Starting at the line with "Task: Click the Head-Up Display bullet item" and stopping at the final line, retype the data below exactly; do not carry over any pictures.
Supplied material: Begin
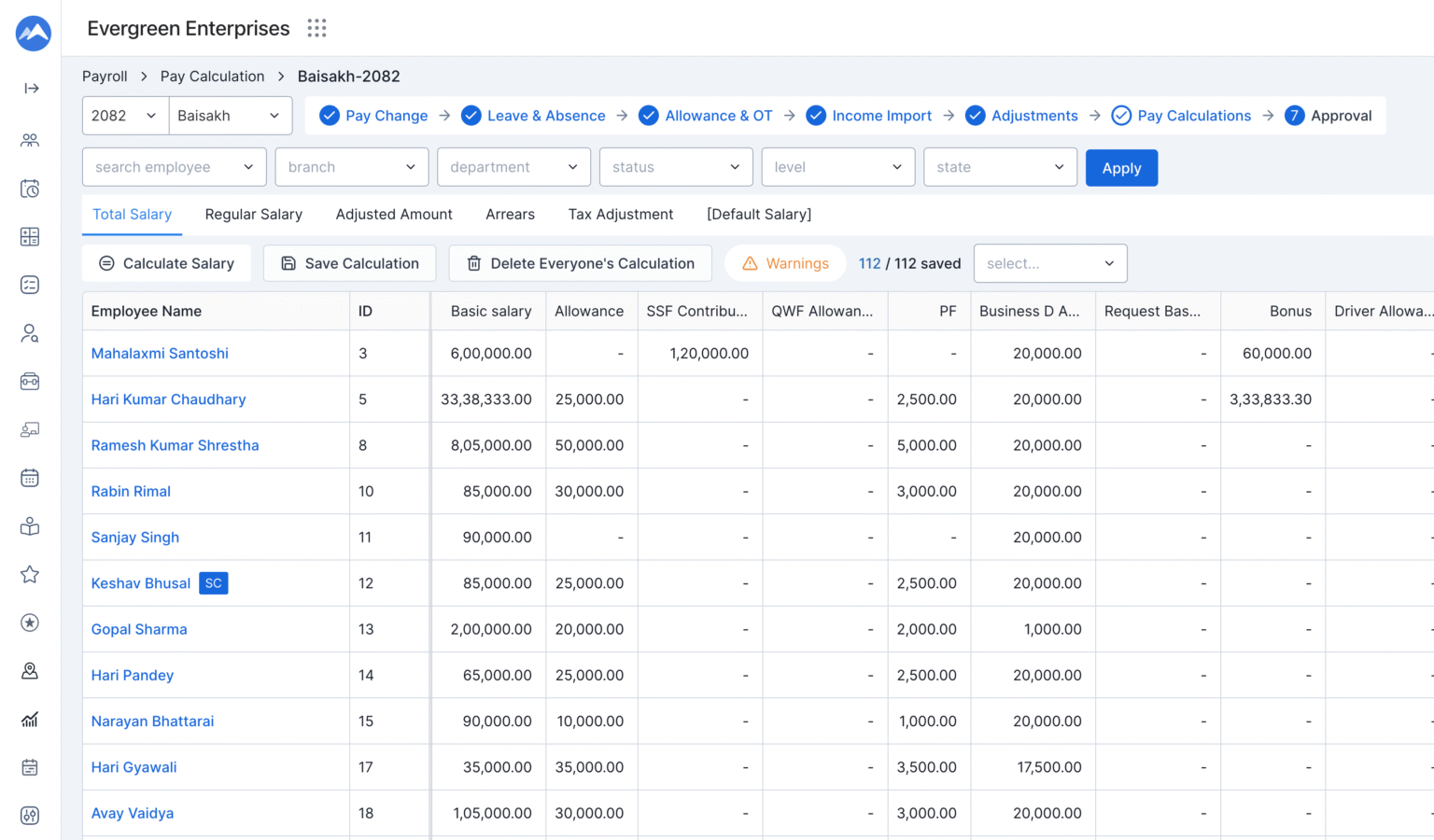Open the Tax Adjustment tab
The image size is (1434, 840).
click(x=620, y=214)
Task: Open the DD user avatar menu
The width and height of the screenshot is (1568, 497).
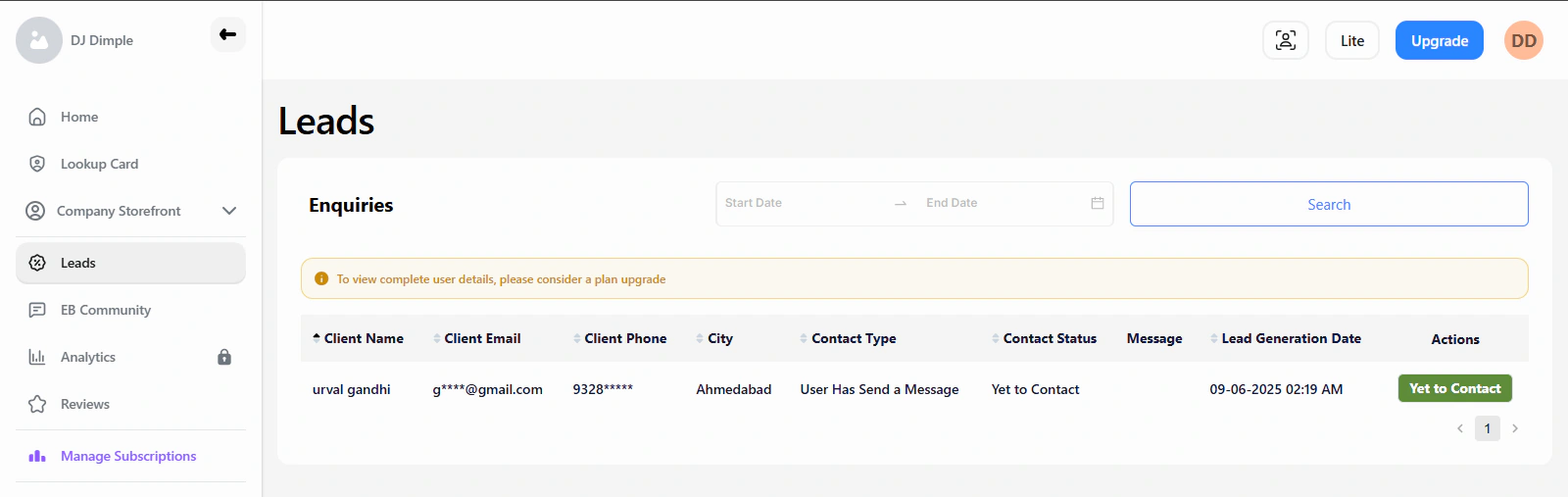Action: 1523,40
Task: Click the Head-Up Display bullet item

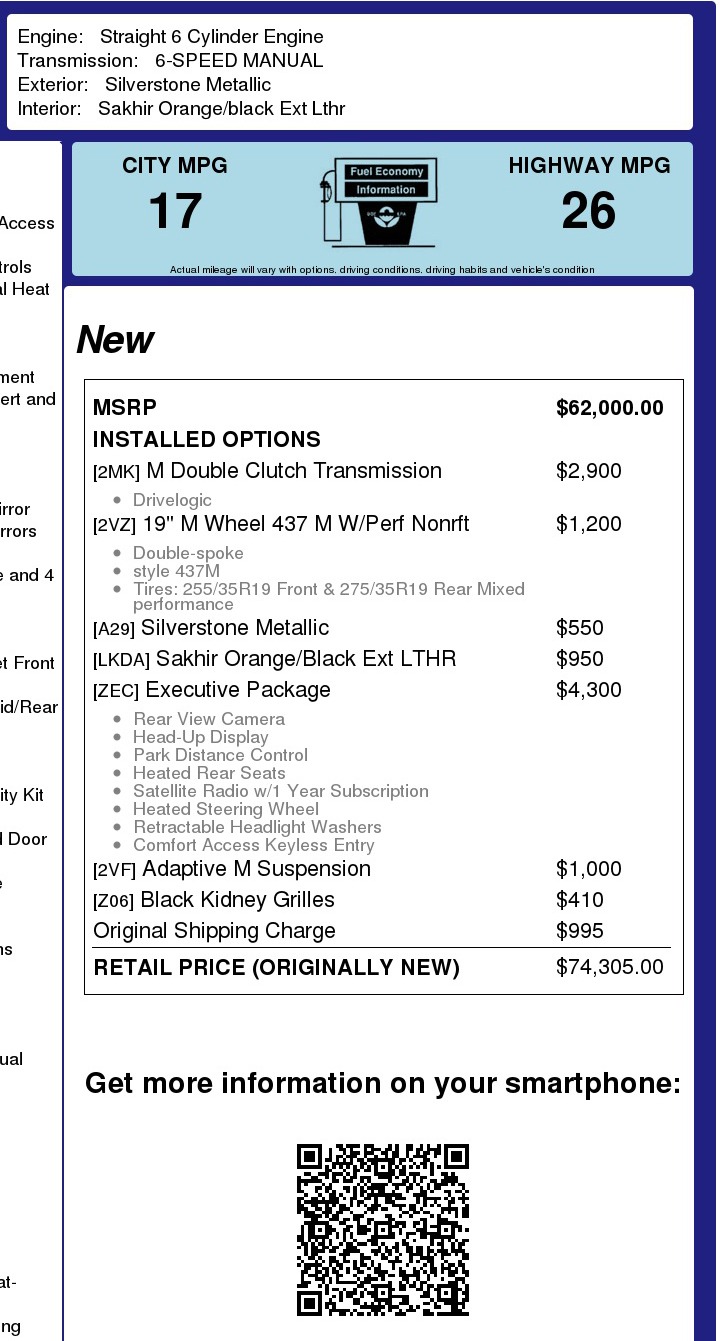Action: click(x=201, y=737)
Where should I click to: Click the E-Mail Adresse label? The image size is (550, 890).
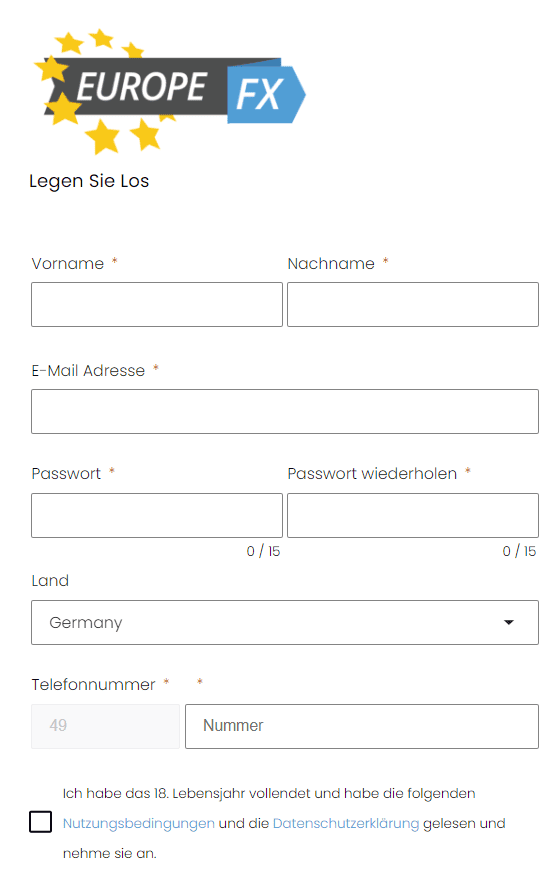(x=89, y=371)
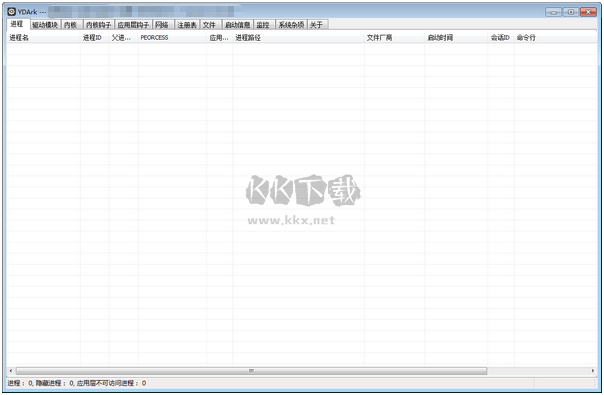Viewport: 604px width, 395px height.
Task: Open the 内核 tab
Action: 71,25
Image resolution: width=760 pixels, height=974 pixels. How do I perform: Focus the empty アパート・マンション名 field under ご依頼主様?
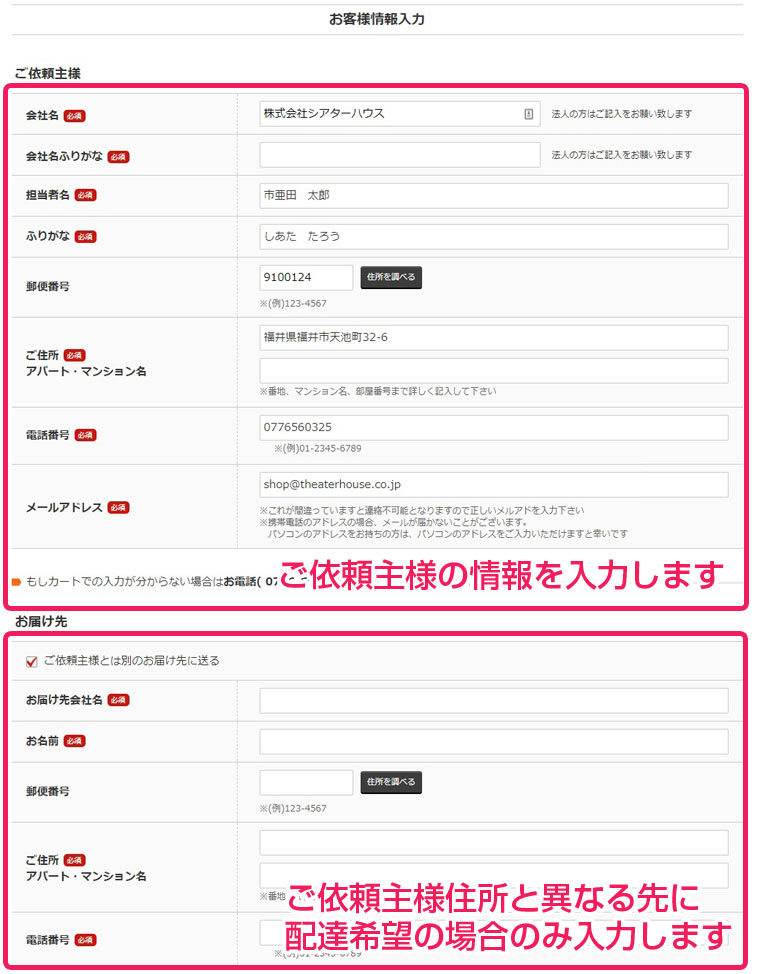pyautogui.click(x=493, y=371)
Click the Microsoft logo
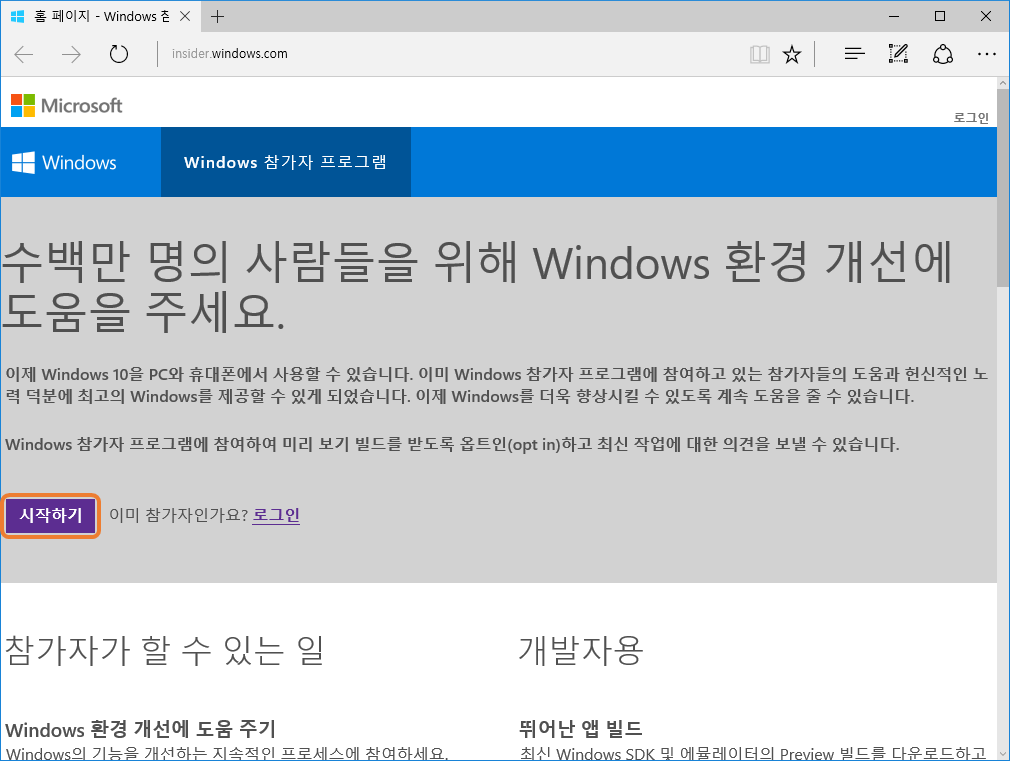 tap(66, 105)
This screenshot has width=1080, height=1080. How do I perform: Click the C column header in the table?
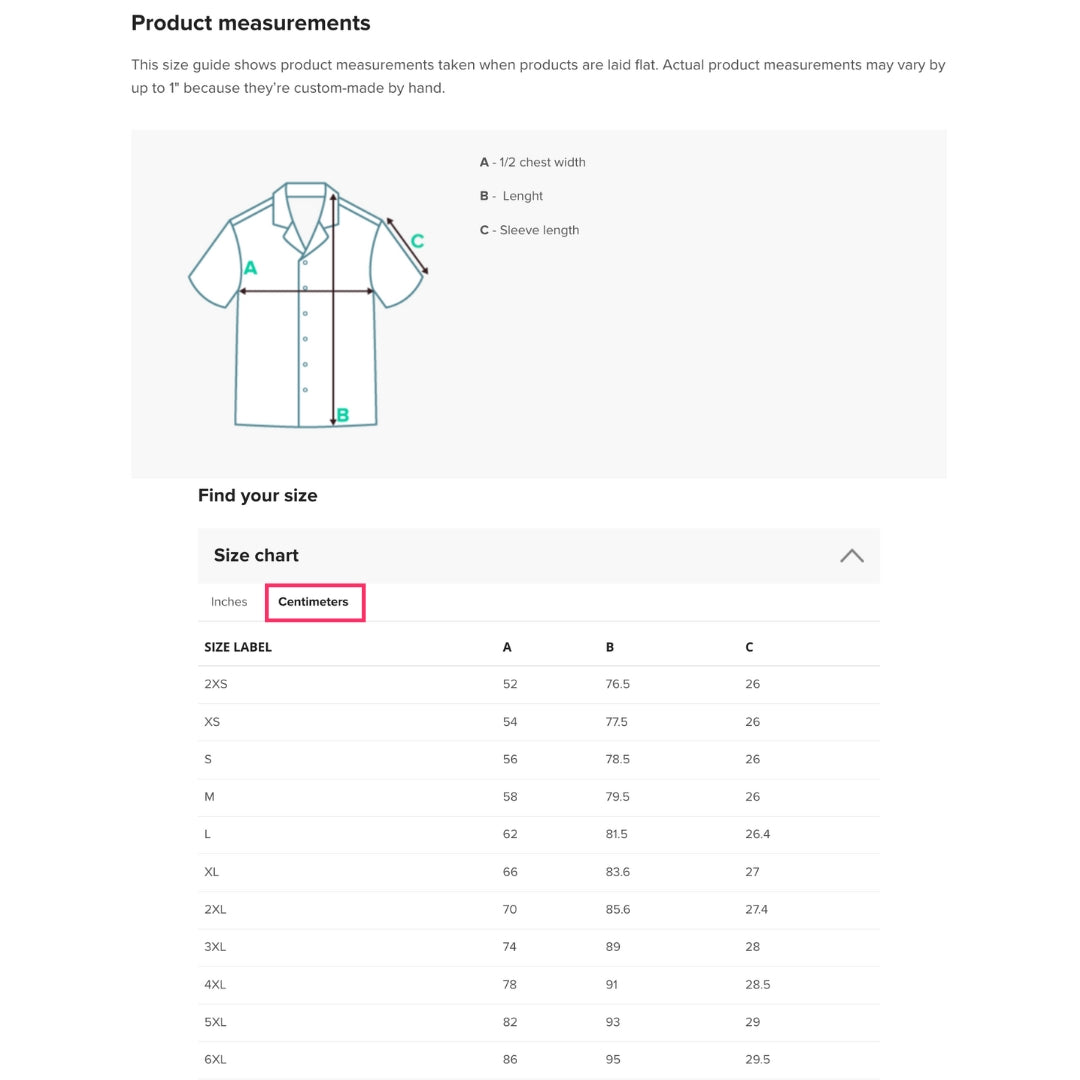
Supplied material: End
**Your solution**.
Task: Click the Head-Up Display bullet item

Action: click(x=201, y=737)
Where should I click to: Click the E-Mail Adresse label? The image size is (550, 890).
(x=89, y=371)
Viewport: 604px width, 395px height.
Task: Open the 内核 tab
Action: 71,25
Image resolution: width=760 pixels, height=974 pixels. How do I perform: Focus the empty アパート・マンション名 field under ご依頼主様?
pyautogui.click(x=493, y=371)
Click the Microsoft logo
 tap(66, 105)
This screenshot has width=1080, height=1080. How do I perform: Click the C column header in the table?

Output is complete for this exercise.